Using these 4 points the ipm(4) driver calibrates the board with the projected screen. There are two possibilities to submit the coordinates to the ipm(4) driver.
On-The-Fly Calibration (non-permanen, w/o X restart)
If you don't specify any option ipmcali(1) will use the default on-the-fly configuration (default: /tmp/.ipm-calibration) and store the coordinates in this file. The driver will poll the calibration file on each pen stroke and adjust the calibration if the file is valid.This calibration method is non-permanent if you restart the X server it will be lost.
This calibration method doesn't require the X server to be restarted and will adjust the calibration on-the-fly.
XF86Config(5x) Calibration (permanent, w/ X restart)
The coordinates for the corners are printed as options for the ipm(4) driver. These options should be inserted into the ipm InputSection in the XF86Config(5x) file.This calibration method is permanent if you restart the X server it will read from the XF86Config(5x) file.

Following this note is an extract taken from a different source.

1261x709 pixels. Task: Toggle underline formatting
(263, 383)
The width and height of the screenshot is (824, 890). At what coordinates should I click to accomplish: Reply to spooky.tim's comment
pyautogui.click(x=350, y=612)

This calibration method does require the X server to be restarted before the calibration is active.
-c file
Write "on-the-fly" calibration to file. (default: /tmp/.ipm-calibration).
-w file
Write calibration for XF86Config to file.
-s
Write calibration for XF86Config to STDOUT.
-h
Print a help screen to STDERR.
-v
Verbose output, display desynced blocks.
device
A serial device, e.g. /dev/ttyS0. If "-" is used, ipmcali reads from STDIN.